Data >>
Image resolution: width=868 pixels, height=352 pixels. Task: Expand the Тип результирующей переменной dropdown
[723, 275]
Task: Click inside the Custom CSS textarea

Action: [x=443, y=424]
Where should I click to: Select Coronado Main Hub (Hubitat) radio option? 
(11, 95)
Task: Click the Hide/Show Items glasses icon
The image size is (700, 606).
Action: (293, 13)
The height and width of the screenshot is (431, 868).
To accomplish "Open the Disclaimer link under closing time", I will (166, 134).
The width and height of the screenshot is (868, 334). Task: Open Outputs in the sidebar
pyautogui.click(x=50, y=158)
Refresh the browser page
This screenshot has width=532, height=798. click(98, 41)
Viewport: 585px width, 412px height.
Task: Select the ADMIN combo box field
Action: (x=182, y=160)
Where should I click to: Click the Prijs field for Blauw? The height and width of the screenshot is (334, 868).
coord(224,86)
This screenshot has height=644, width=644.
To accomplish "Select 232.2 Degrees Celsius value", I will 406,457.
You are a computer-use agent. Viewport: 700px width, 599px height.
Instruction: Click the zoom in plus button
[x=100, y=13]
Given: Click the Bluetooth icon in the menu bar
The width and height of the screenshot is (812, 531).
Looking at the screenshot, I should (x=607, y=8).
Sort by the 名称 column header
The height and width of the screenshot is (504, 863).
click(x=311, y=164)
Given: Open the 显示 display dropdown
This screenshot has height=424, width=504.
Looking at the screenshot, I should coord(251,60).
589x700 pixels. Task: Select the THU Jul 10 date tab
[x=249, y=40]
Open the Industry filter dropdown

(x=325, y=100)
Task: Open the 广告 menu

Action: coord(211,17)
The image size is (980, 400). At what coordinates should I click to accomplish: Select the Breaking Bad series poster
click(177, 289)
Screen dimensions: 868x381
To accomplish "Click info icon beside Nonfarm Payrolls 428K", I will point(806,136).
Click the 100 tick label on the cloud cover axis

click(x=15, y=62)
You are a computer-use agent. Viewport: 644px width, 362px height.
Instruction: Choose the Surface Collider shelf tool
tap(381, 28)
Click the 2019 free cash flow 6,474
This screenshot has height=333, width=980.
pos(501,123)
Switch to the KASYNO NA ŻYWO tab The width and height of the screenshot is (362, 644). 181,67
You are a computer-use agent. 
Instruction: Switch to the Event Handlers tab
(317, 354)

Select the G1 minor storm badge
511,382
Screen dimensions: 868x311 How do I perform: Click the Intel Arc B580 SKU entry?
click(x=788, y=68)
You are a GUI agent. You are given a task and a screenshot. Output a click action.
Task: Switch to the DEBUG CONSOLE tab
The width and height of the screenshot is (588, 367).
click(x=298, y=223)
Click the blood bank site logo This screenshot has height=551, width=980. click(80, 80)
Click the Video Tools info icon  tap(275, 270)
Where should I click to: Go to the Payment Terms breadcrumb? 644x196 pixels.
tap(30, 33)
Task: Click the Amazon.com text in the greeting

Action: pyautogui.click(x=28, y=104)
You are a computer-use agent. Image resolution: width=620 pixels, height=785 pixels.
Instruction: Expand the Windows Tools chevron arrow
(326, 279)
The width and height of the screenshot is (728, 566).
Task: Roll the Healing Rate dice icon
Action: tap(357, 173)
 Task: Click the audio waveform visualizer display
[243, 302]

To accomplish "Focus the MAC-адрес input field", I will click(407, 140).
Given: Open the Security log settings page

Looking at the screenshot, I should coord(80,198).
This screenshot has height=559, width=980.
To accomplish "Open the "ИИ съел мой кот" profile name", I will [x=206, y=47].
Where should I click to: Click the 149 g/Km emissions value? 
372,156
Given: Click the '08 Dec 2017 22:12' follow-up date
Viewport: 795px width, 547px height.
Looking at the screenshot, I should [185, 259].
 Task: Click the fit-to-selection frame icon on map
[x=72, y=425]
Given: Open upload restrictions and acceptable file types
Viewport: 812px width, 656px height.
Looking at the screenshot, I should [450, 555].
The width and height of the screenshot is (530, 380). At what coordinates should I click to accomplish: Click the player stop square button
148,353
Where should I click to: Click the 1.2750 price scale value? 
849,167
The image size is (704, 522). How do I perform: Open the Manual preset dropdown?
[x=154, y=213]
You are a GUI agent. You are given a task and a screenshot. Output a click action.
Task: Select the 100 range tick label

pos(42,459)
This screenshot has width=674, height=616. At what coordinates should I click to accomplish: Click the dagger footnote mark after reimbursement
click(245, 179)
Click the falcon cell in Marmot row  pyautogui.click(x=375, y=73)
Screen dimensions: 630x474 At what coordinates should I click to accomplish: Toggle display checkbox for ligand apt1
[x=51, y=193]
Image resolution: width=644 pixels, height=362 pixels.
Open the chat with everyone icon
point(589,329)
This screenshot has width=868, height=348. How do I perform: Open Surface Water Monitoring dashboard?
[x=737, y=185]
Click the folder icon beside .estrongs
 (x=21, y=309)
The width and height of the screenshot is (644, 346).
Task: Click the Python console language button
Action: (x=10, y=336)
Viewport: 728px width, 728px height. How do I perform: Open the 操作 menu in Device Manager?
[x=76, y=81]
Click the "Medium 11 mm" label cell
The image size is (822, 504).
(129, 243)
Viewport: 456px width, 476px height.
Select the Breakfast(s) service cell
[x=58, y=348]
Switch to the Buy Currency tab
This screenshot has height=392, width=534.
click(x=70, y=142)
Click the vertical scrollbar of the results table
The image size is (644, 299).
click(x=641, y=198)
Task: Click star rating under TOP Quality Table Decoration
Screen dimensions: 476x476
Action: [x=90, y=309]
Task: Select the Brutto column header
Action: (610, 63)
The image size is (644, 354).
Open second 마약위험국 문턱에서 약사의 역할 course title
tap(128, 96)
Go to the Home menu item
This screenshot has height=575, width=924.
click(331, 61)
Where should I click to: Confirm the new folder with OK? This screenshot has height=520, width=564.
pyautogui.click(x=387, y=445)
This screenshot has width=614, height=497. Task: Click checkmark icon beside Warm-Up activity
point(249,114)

Task goal >>
Every line above that includes the string "under" needs to be copied.

Response >>
To accomplish "Open the Disclaimer link under closing time", I will (166, 134).
Task: Click star rating under TOP Quality Table Decoration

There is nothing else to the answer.